> **Work required**: Produce an exact copy of all the records.

(Beginning of Records supplied)

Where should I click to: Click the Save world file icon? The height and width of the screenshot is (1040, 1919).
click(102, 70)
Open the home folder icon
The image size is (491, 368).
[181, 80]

(End of Records supplied)

> **Solution**:
Where should I click to: Click the Save world file icon? The height and width of the screenshot is (1040, 1919).
click(102, 70)
Open the home folder icon
The image size is (491, 368).
[181, 80]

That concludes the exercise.